→ Exercises:
• 1. In the text about Basque grilling, what job did Victor give up to buy the restaurant in Axpe?
• 2. Please carry the text about Basque grilling forward, picking up right after its last sentence.

--- Supplied text Enclosed Below ---

Most men think they were born to grill, but Victor Arguinonziz has smoke and fire in his DNA.

He grew up in Axpe, a high-mountain Basque village with a few dozen inhabitants, in a home with no electricity and no running water. “Everything was cooked by fire. I have strong memories of the aromas of firewood, of the flavor it brought to all of our food,” he says.

It was those memories that drove Victor to drop his job as a forester, purchase a neglected old restaurant in the main plaza of Axpe, and set his sights on elevating the food of his childhood—traditional Basque grilling. His plan was to bring to the grill the type of precision and imagination that countrymen like Ferran Adria and Juan Maria Arzak were introducing to the rest of the kitchen.

To do that, he needed to reimagine the grill itself. His handmade six-grill network has a system of wheels and levers that raises and lowers the height of the grates; two wood-burning ovens house handmade charcoal that he chops and burns himself each morning; and a kitchen dispensary is filled with dozens of grilling tools he’s invented over the years. With his arsenal of grill gear, Arguinzoniz can cook ingredients previously considered ungrillable: baby eels, egg yolks, even mounds of caviar.

This steak is the last of the savory courses you’re served at Etxebarri. Before it, there is smoked butter and thick coins of house-made chorizo and two giant shrimp from the Catalan coast so good that after sucking out the warm brains from their heads, you go back to chewing on the shells; after it, there is a single scoop of ice cream made with fresh milk smoked over fruit wood.

--- End of Enclosed Supplied text ---
--- Records Enclosed Below ---

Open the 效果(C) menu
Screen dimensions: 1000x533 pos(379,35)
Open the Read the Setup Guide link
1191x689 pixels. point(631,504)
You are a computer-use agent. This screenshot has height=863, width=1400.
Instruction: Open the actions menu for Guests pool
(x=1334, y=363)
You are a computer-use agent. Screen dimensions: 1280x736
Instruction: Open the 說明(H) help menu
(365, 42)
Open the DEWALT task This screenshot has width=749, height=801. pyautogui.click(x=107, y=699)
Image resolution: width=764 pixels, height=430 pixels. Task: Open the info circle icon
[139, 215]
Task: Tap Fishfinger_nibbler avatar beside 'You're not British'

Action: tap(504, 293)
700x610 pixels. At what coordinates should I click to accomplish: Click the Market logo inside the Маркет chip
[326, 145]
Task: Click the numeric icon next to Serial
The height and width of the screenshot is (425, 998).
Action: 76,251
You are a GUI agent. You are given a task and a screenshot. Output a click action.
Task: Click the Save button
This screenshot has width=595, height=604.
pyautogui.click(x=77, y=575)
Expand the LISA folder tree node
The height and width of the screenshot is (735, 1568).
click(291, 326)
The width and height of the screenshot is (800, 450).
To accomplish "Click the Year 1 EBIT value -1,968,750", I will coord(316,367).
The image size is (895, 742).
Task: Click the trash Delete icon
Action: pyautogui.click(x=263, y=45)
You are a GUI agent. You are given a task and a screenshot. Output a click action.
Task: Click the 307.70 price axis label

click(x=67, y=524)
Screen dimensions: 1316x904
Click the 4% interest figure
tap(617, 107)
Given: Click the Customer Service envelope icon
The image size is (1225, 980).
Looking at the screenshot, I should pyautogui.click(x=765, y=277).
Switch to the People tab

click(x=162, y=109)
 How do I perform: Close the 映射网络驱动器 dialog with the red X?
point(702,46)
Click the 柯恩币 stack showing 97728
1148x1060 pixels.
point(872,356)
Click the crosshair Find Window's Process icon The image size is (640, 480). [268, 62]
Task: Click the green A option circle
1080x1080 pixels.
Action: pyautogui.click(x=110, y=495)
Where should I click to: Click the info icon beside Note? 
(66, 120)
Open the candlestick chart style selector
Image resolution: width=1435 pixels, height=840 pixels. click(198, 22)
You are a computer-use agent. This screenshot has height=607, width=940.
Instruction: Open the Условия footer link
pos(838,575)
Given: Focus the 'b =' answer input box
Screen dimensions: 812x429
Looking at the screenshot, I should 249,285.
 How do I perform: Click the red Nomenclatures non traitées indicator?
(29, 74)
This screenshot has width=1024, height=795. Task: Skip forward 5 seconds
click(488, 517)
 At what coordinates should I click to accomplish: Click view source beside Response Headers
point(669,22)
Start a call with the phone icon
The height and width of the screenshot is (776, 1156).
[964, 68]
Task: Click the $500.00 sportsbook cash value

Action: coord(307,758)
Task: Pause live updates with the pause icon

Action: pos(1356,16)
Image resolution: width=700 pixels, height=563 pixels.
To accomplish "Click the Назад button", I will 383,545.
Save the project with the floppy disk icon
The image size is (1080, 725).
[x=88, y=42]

--- End of Enclosed Records ---

→ Answers by item:
• 1. He left his job as a forester.

• 2.
But no plate better expresses the genius of Victor than this steak. The beef comes from Galicia, skirted with soft deposits of fat that melt into the flesh as the flames take hold. It wears a whisper of smoke and a thick, carbonized crust that crunches as you bite down—a perfect contrast to the warm, rare meat below. A better fusion of fire and flesh I have never tasted.

After my lunch there, I sat in the bar and drank a gin and tonic with Victor. We talked about living in a tiny village, about leaving behind his job tending to the forest, about spending the rest of his life doing exactly one thing.

In the distance a giant stone peak loomed over the valley. Victor pointed to it and with the first smile I had seen him show, told me he hiked that peak every Monday, his only day off. I asked him what he does when gets to the top.

“I stare out at my country, then I come down.”